À dire vrai, François de Closets ne fait que formaliser sur le papier une petite musique que l’on entend depuis des mois, voire des années, d’un bout à l’autre de l’échiquier politique. C’est à gauche, dans la bouche d’une jeune femme politique écolo néo-zélandaise très engagée pour le climat, Chlöe Swarbrick, qu’est née l’expression « OK boomer »… la gauche voit en votre génération des nantis : si des militants écolos, comme l’a fait remarquer Arnaud Florac, ont choisi de saccager des terrains de golf plutôt que de football, dont la pelouse nécessite aussi beaucoup d’eau en période de sécheresse, c’est parce que le « pauvre » jeunistan, qui aime le foot, a une meilleure cote que le « riche » boomeristan, qui pratique le golf. Mais si la gauche reproche aux boomers d’avoir cramé la planète en même temps que la caisse, la droite n’est pas en reste, accusant les boomers d’avoir aussi cramé la caisse culturelle, cet héritage impalpable dont ils n’étaient pourtant que dépositaires, pas propriétaires. Sur Boulevard Voltaire, après la présidentielle, constatant que sans les boomers, Emmanuel Macron n’aurait jamais été réélu (au premier tour, 41 % des plus de 70 ans ont voté pour lui, 30 % des plus de 60 ans), je reconnais avoir moi-même fait chorus. Du reste, les boomers que vous êtes conviennent aussi de ce constat. Sauf que vous refusez cette opprobre collective, que vous vivez comme une double peine : vous avez dû, votre vie durant, ramer à contre-courant, frêles esquifs dans le tsunami libéral-libertaire dont notre temps est l’acmé, vous heurtant à l’hostilité générale, éternelle chair à canon des causes perdues, mais en sus, vous êtes à présent solidairement cloués au pilori pour des maux contre lesquels vous avez toujours lutté.

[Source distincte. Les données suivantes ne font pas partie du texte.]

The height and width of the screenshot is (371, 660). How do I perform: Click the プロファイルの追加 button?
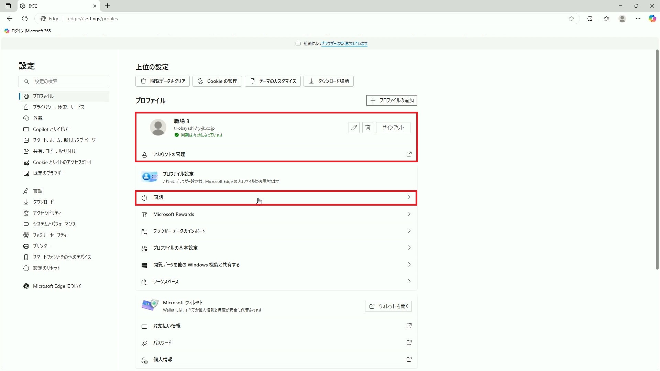click(x=392, y=100)
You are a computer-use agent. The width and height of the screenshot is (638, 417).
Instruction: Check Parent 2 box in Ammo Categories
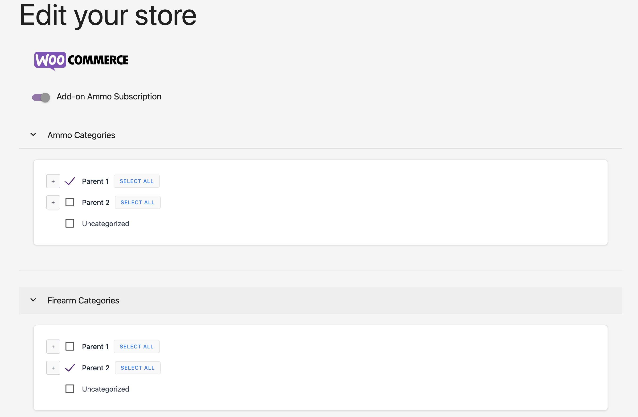pyautogui.click(x=70, y=202)
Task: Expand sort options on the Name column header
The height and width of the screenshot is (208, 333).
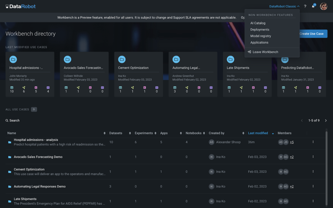Action: coord(104,133)
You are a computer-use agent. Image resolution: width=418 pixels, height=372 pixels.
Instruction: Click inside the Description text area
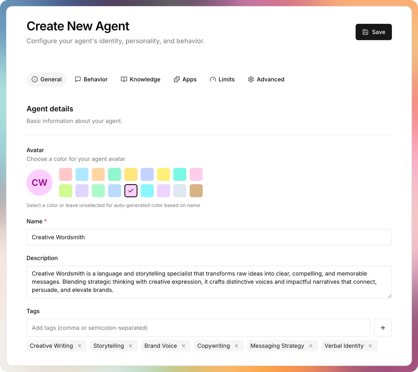209,282
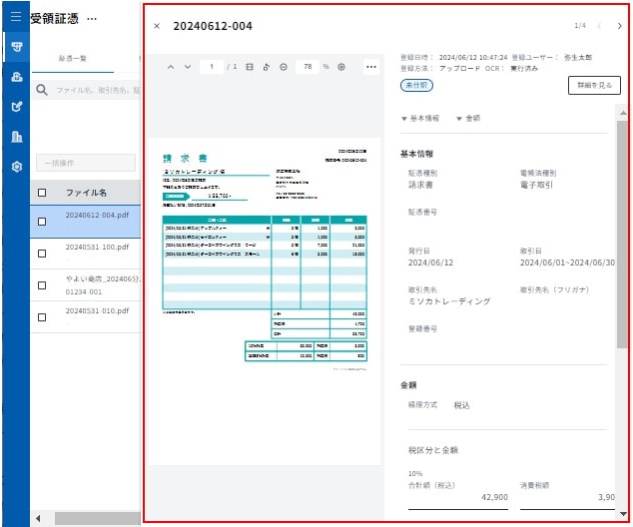This screenshot has height=527, width=633.
Task: Click the detail panel vertical scrollbar
Action: 622,240
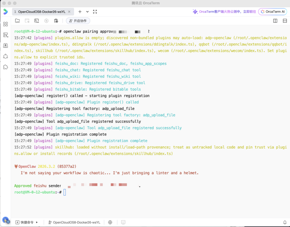
Task: Toggle vertical split pane layout
Action: pos(275,21)
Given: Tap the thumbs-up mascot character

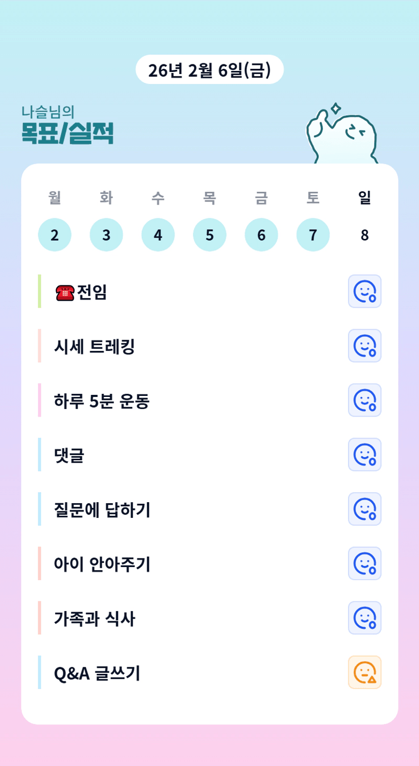Looking at the screenshot, I should 342,135.
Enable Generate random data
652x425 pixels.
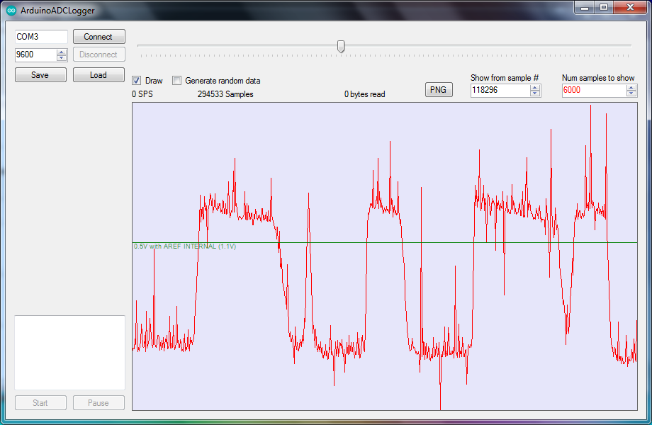coord(176,80)
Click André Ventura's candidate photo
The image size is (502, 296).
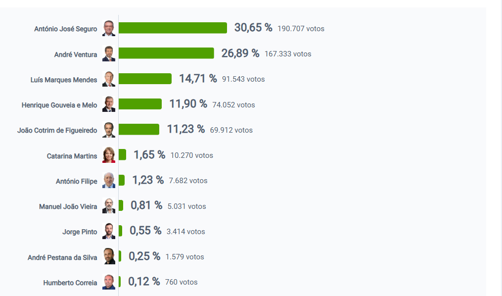[109, 54]
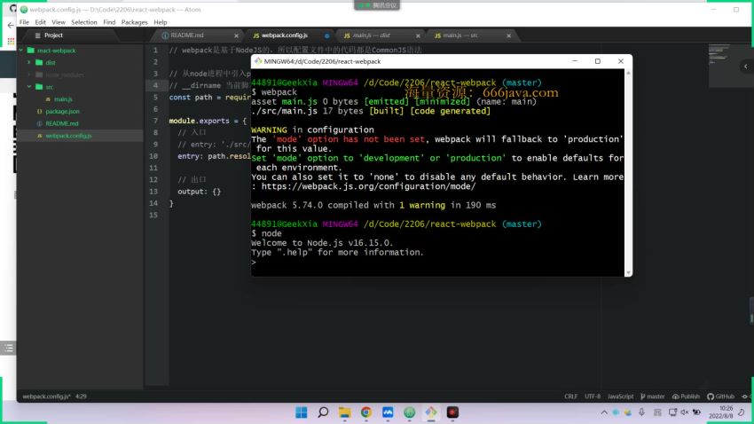The width and height of the screenshot is (754, 424).
Task: Change the JavaScript grammar selector
Action: tap(620, 397)
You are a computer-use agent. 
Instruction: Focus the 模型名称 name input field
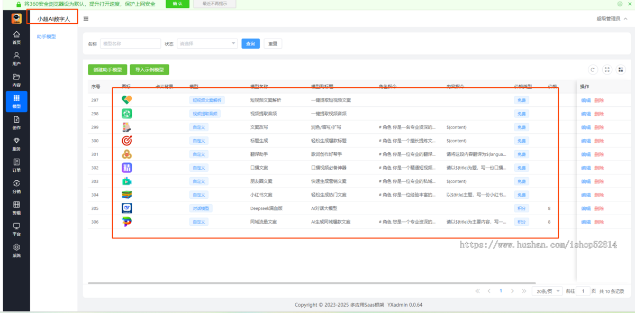tap(130, 44)
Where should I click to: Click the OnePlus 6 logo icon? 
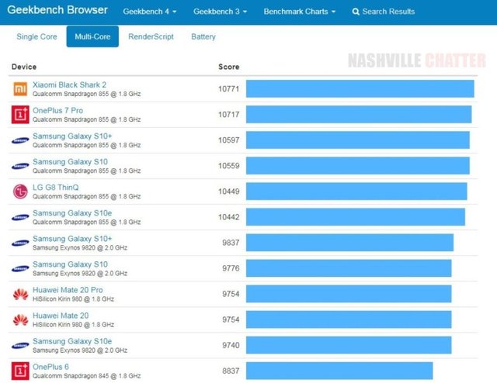click(20, 370)

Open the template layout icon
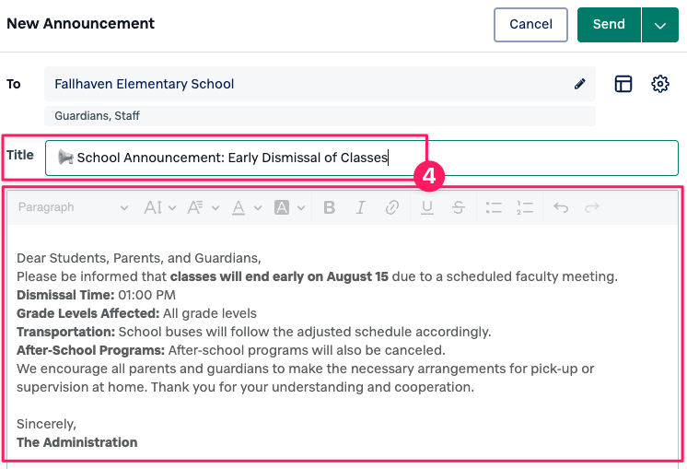point(623,84)
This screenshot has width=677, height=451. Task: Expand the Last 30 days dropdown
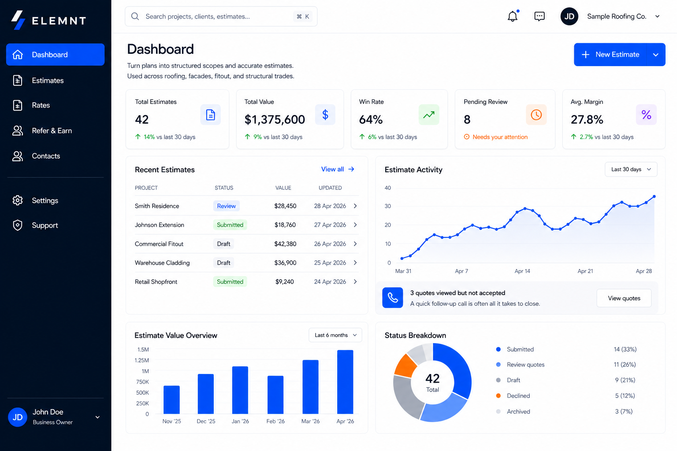(x=631, y=169)
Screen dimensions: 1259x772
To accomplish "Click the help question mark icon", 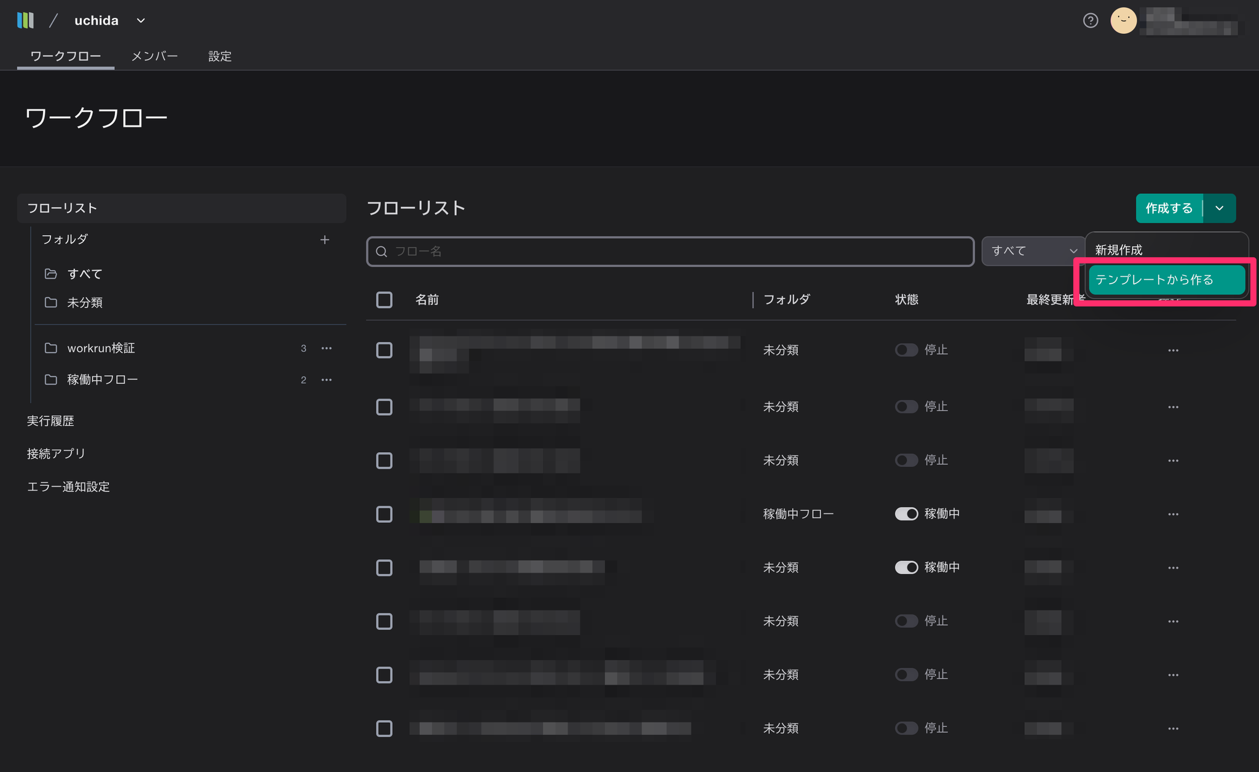I will (1090, 21).
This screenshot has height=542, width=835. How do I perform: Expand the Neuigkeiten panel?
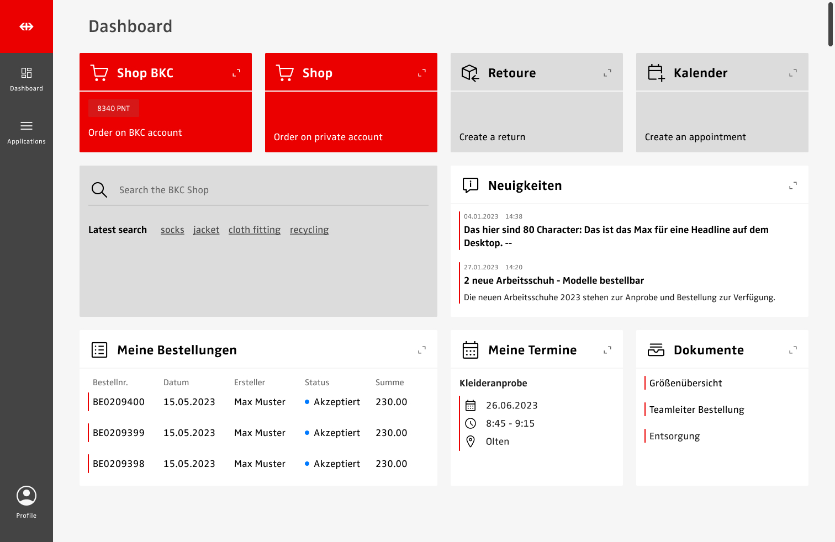click(793, 185)
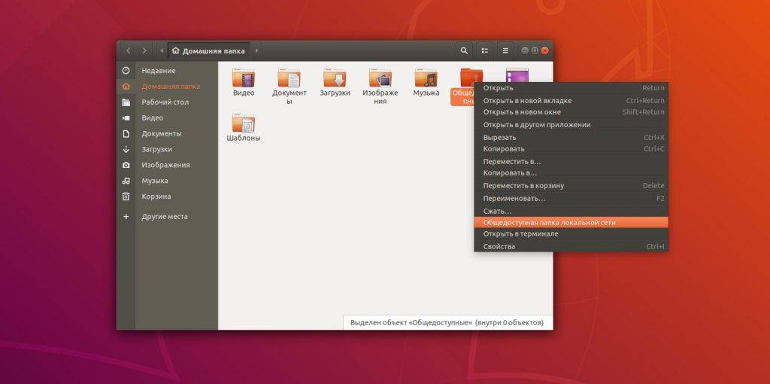Expand path with arrow right of Домашняя папка
Screen dimensions: 770x384
pyautogui.click(x=256, y=50)
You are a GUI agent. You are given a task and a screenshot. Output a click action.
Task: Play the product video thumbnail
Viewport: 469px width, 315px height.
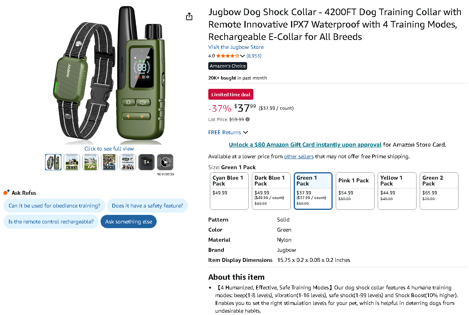point(165,162)
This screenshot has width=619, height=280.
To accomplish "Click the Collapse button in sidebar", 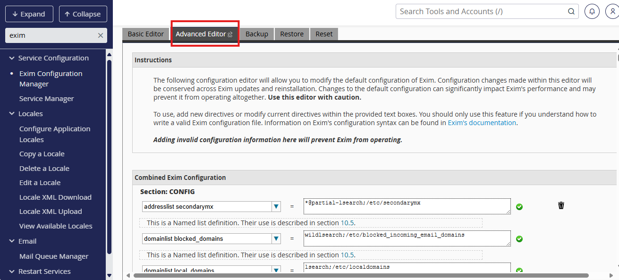I will [83, 14].
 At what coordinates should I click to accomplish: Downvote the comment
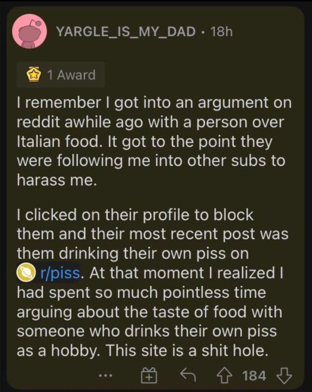click(x=284, y=375)
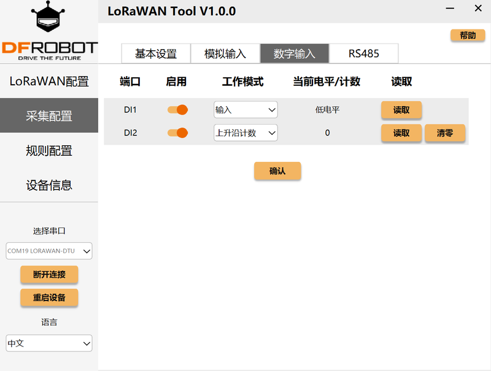This screenshot has height=371, width=491.
Task: Switch to the 基本设置 tab
Action: (x=156, y=53)
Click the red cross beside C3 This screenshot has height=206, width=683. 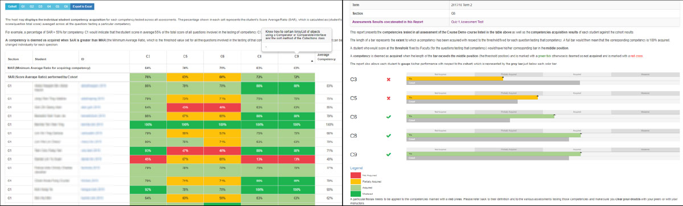pyautogui.click(x=388, y=79)
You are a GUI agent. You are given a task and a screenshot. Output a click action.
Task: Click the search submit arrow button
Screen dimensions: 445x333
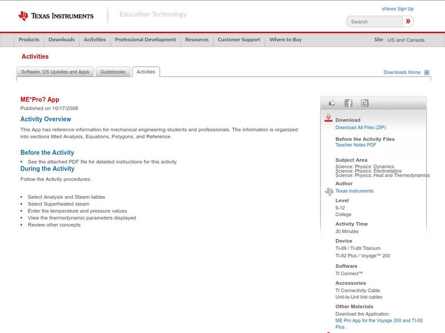click(x=408, y=22)
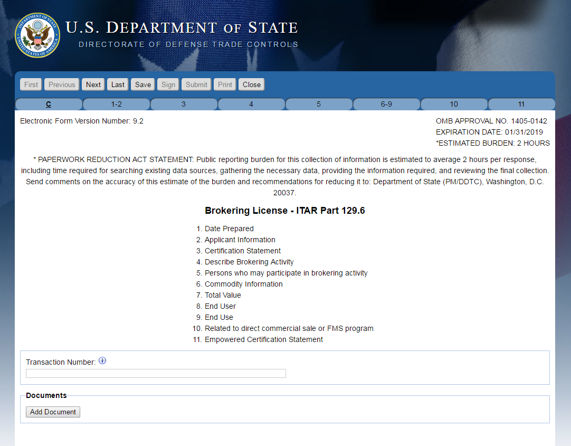Screen dimensions: 571x446
Task: Click the Sign button
Action: pyautogui.click(x=168, y=84)
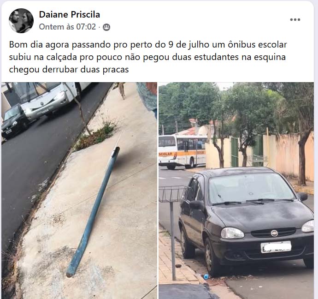Click the black car's windshield in the right photo
The width and height of the screenshot is (318, 299).
point(251,190)
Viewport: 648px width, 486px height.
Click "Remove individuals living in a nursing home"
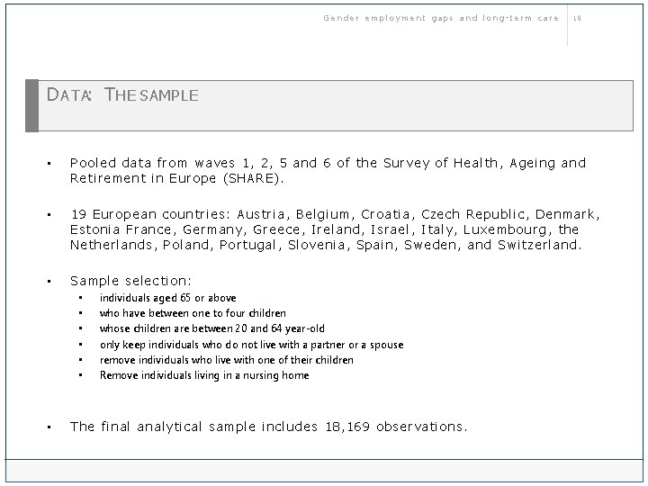pyautogui.click(x=204, y=375)
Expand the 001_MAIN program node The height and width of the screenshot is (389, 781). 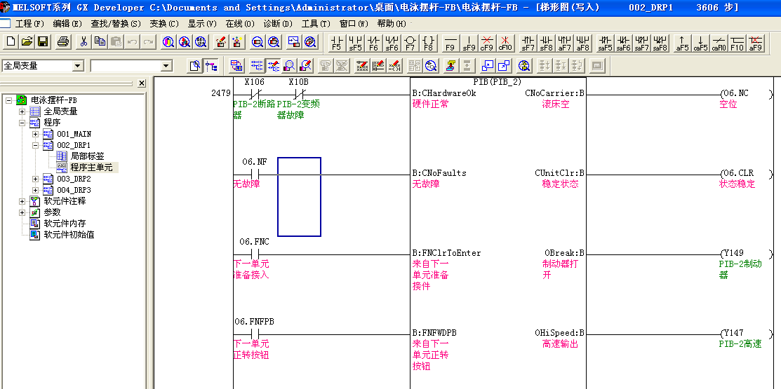pyautogui.click(x=35, y=134)
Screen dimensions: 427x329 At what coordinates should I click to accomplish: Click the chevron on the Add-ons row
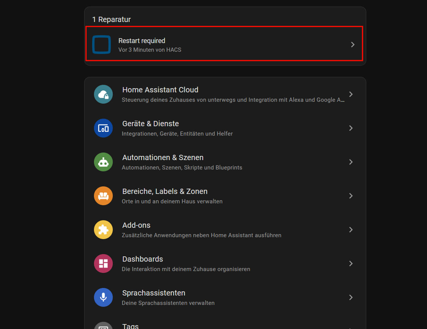(351, 229)
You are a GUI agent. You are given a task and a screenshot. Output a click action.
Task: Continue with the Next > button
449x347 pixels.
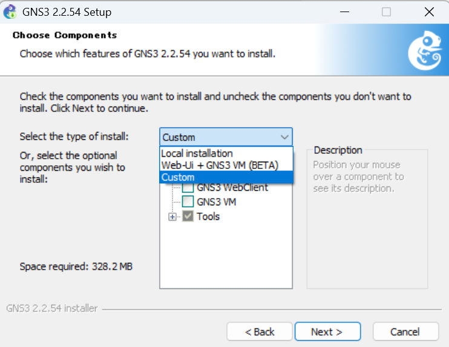[x=327, y=332]
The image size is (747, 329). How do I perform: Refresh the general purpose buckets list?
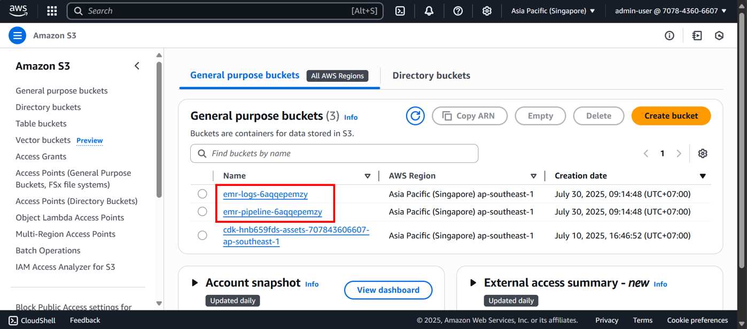pos(415,116)

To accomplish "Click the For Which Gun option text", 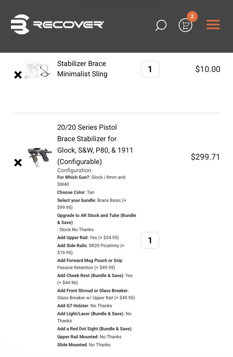I will (91, 177).
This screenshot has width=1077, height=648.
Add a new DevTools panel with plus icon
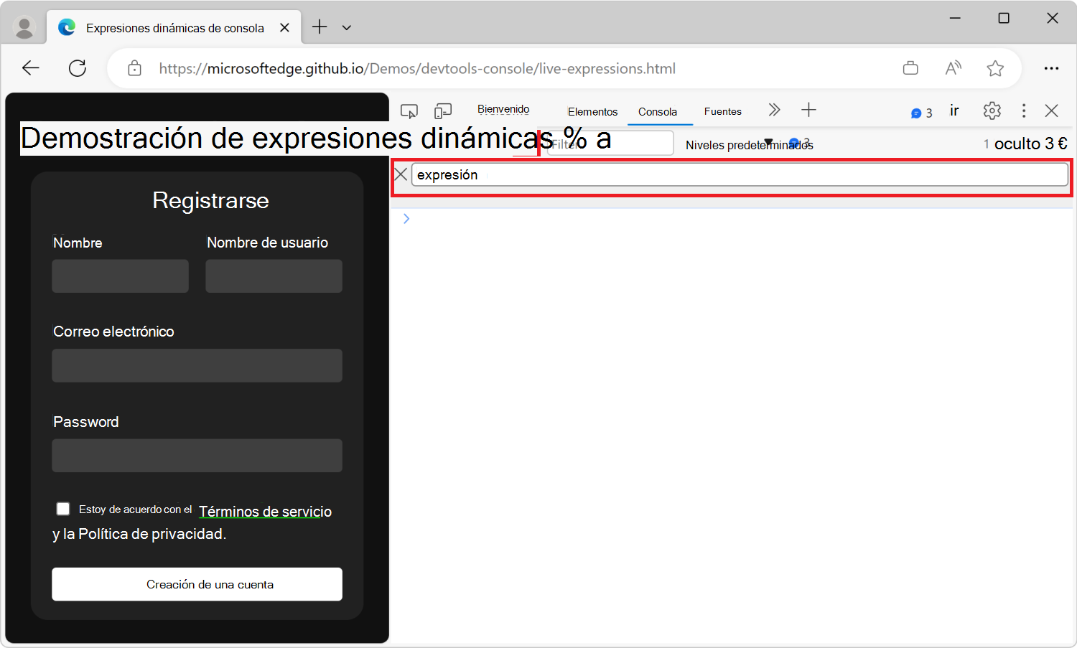pos(808,110)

Comme l’a écrit Michèle Delaunay, dans Le Fabuleux Destin des baby-boomers, « c’est la partie diplômée détentrice du sens des mots qui va façonner la mémoire dominante, et tous les baby-boomers apparaîtront comme d’anciens soixante-huitards ». Et pourtant... Philippe de Villiers, né en 1949, est un boomer au sens littéral du terme. Daniel Cohn-Bendit, de quatre ans son aîné, aussi. Qui oserait dire qu’ils sont bonnet blanc et blanc bonnet ?

Vous ne votez pas tous, loin s’en faut, Emmanuel Macron. Une bonne part d’entre vous se juge d'ailleurs perdants de la mondialisation : perdants matériels, parfois - certaines pensions ne permettent pas de vivre - perdants immatériels, toujours, d’un bien civilisationnel précieux qui se dissout, d’une France que vous vous désolez de ne pouvoir léguer à vos petits-enfants. Et l’on peut dire que vous êtes l’honneur de votre génération. Il suffit parfois de dix justes pour sauve une ville, c’est écrit dans la Bible. D’une certaine façon, il en est de même pour le Boomeristan.

Gabrielle Cluzel
Gabrielle Cluzel
Directrice de la rédaction de BV, éditorialiste

Vos commentaires

77 commentaires

  1. Madame, le vieux que je suis, né , en 47, vous remercie pour cette juste analyse.
    Pour mémoire, en 68, comme beaucoup de mes camarades, j’étais au fin fond de la Forêt Noire, les armes au pied face à une hypothétique attaque des rouge.
    Et je n’ai jamais voté pour le petit homme du faubourg St Honoré.
    Vous avez eu la justesse de remettre la pendule à l’heure.

  2. L’attaque contre les boomers venant de droite cible les vrais boomers, les 68ards.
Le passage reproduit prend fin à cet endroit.